» **TO DO**:
1. Which two breast cancer cell lines were used in the Taxol abstract?
2. Write out word for word everything in the Taxol abstract from "Taxol-induced ceramide generation and" down to "as lipid precursor.".

» **TEXT PASSAGE**:

**********

Taxol-induced ceramide generation and apoptosis in human breast cancer cells.

OBJECTIVE

Taxol has emerged as a valuable antimitotic chemotherapeutic agent, particularly in advanced breast and ovarian cancers. Although much is known about cytotoxic mechanisms, the effectiveness of Taxol cannot be solely explained by microtubular interaction. This study was undertaken to determine whether ceramide generation plays a role in Taxol-induced apoptosis.

METHODS

Hormone-independent MDA-MB-468 and hormone-dependent MCF-7 breast cancer cell lines were employed, and ceramide metabolism was characterized using [3H]palmitic acid as lipid precursor.

RESULTS

Exposure of cells to Taxol resulted in enhanced formation of [3H]ceramide. Ceramide increased nearly 2-fold in MDA-MB-468 cells exposed to 50 nM Taxol, and more than 2.5-fold in MCF-7 cells exposed to 1.0 microM Taxol. These concentrations mirrored the EC50 (amount of drug eliciting 50% cell kill) for Taxol in the two cell lines. Use of cell-permeable C6-ceramide as a medium supplement revealed that MDA-MB-468 cells were 20-fold more sensitive to ceramide than MCF-7 cells (P < 0.001). Ceramide was generated as early as 6 h after exposure to Taxol in MDA-MB-468 cells, whereas the earliest signs of apoptosis were detected 12 h after treatment, and by 24 h the apoptotic index was six times that of untreated cells. Both fumonisin B1, a ceramide synthase inhibitor, and L-cycloserine, a serine palmitoyltransferase inhibitor, blocked Taxol-induced ceramide generation, whilst sphingomyelin levels remained unchanged, indicating a de novo pathway of ceramide formation. L-Cycloserine reduced Taxol-induced apoptosis by 30% in MDA-MB-468 cells and totally blocked Taxol-induced apoptosis in MCF-7 cells.

CONCLUSIONS

These results suggest that Taxol-induced apoptosis is, in part, attributable to ceramide and sphingoid bases. This is of relevance to drug mechanism studies, as ceramide is a known messenger of apoptosis. Clinical use of Taxol with ceramide-enhancing agents may maximize cytotoxic potential.

**********

» **COLLECTED DATA**:
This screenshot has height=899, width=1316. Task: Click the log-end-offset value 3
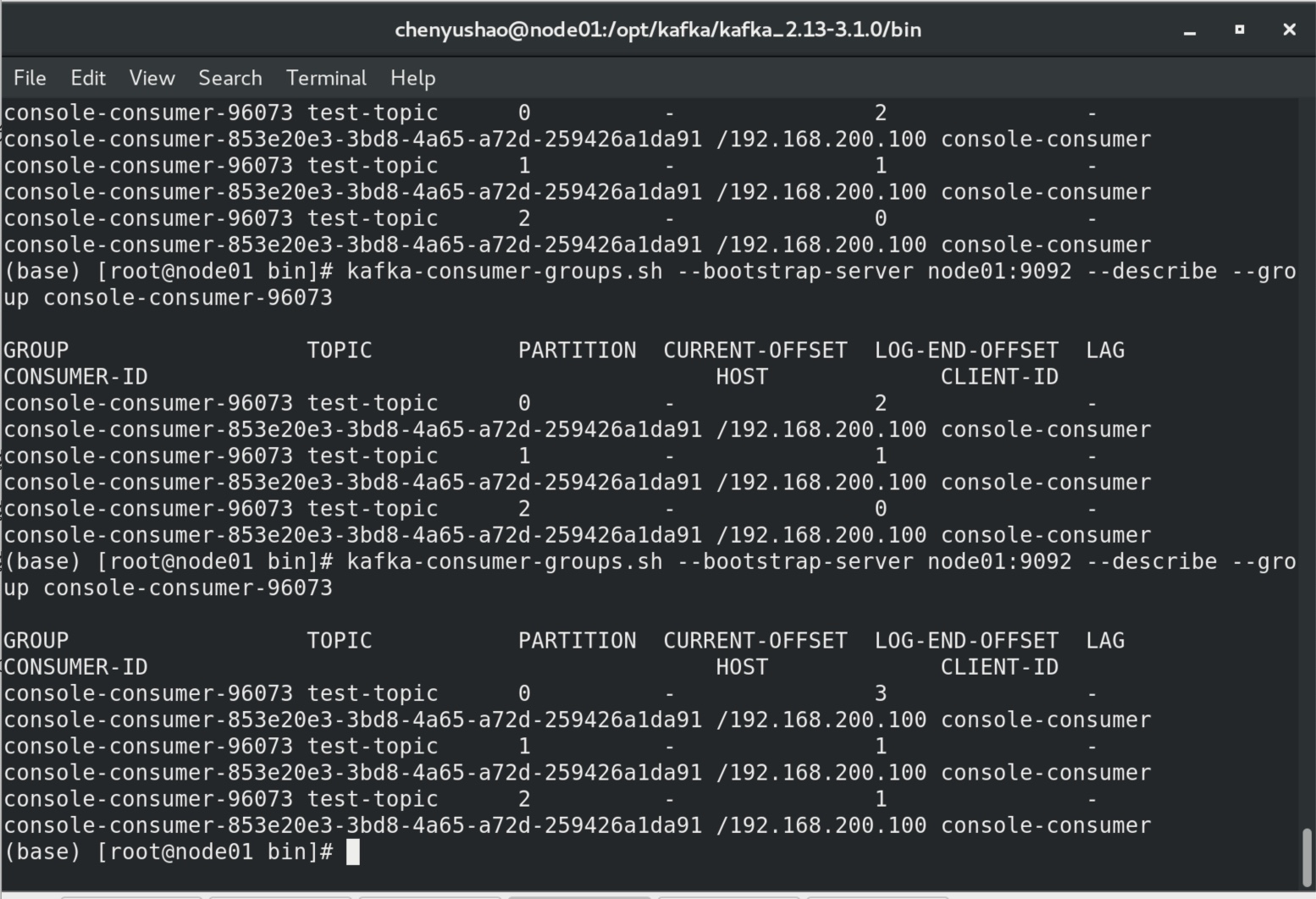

**********

» **ACTIVITY ANSWERS**:
1. Hormone-independent MDA-MB-468 and hormone-dependent MCF-7.

2.
Taxol-induced ceramide generation and apoptosis in human breast cancer cells.

OBJECTIVE

Taxol has emerged as a valuable antimitotic chemotherapeutic agent, particularly in advanced breast and ovarian cancers. Although much is known about cytotoxic mechanisms, the effectiveness of Taxol cannot be solely explained by microtubular interaction. This study was undertaken to determine whether ceramide generation plays a role in Taxol-induced apoptosis.

METHODS

Hormone-independent MDA-MB-468 and hormone-dependent MCF-7 breast cancer cell lines were employed, and ceramide metabolism was characterized using [3H]palmitic acid as lipid precursor.